We go by van, chained three together, to a court in Red Hook, the Red Hook Community Justice Center. We're divided up, Syringe disappears, still nameless -- I never found out what happened to him -- and then new faces and old: Santiago Lugo; a scowling 16-year-old; a midget with wine-stain knife scars on his cheeks; Justin; the Guido. We land in a 20-by-20 windowless basement pen; payphone in one corner, toilet. The elation of air, movement, progress, process now very gone. Now we wait to see the judge, and who knows if he'll get to all the cases by 5 p.m. If he doesn't, then it's night court and Central Booking.

"I don't wanna even consider that shit," says Eric, in for a joint, 27, dark-faced and lid-eyed and wary; a caricaturist would make him a panther. Eric grew up in the Red Hook projects, the son of Puerto Rican immigrants; he's done the process many times. "Drug charges, mostly," he told me. "Assault, once."

He stretched on the floor and closed his eyes and tried to sleep but couldn't. "Yo, this shit is sticky." He shifted two empty, plastic pint water bottles under his neck. "Not near as sticky as Central Booking, I'll tell you that," he answers himself. "That's 300 niggas, 50 to a room, and those rooms no bigger than this one. Central Booking! Cockroaches big as fingers, that's a dungeon, yo. We go to booking, we start all over, right at the bottom."

"Start over?" someone said.

"You got three levels in Central Booking," Eric went on. "It's like a fucked-up cake. You got night court up top, but you waitin' 20 hours to get there. They bring you in that first room, the sub-basement, you wait six hours. Then you go up one floor, little cages, rats over your head rattling the metal, you think they gonna drop right down on you. Six more hours. Then you got the cells on the third floor, even smaller, you all tight in there, elbows and no layin' down. Night court means what it says: You stayin' the night. This judge here, I say he'll do five cases an hour. And we got 15 in this room, about 20 in the other room, more coming in throughout the day. What time is it?"

"Eleven fifteen."

"Yo, 11:15. That's not good. That means we got 35 niggas who need to be processed by 5 p.m. Five an hour, we need six hours, a little bit more, and we not gonna have six hours, not by a long shot. That judge goes to lunch at 1 for an hour and a half, court doesn't reopen till 2:30. So from now until 5, that makes four hours of court time. Now it's all how the cards come out; now you just wait for your name, and you hope."

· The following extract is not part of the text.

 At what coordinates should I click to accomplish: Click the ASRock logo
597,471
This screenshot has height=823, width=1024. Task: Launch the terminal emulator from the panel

There were groans throughout the room; slouches, spit, socks being smelled. Minutes later, as if out of cruel contradiction, a name was called: The Irish Guido stood up -- bounded up -- and went to the bars, where a man in a suit said, "They're giving you an ACD."

"I'll take it, I'll fuckin' take it, yes," and with that the door was unlatched; the Guido was gone.

"ACD!" said Eric, sitting up.

"ACD, yo," said Santiago.

"What's an ACD?" said Justin.

"That"s Adjournment in Contemplation of Dismissal," Eric said. He enunciated, slowly and contemptuously. "That shit means your case be dismissed 'cause it was bullshit in the first place."

"ACD," said Santiago. "That's what we all looking for here."

So there were mutters of ACD all around, people said, "We movin' now," and indeed, soon we were moved out of the cell and down a hall to be photographed again -- for what reason I couldn't figure out -- standing in line with our arms behind our backs, flash-bulbed front and side.

Then they brought us back to the cell. And for hours, there was no movement.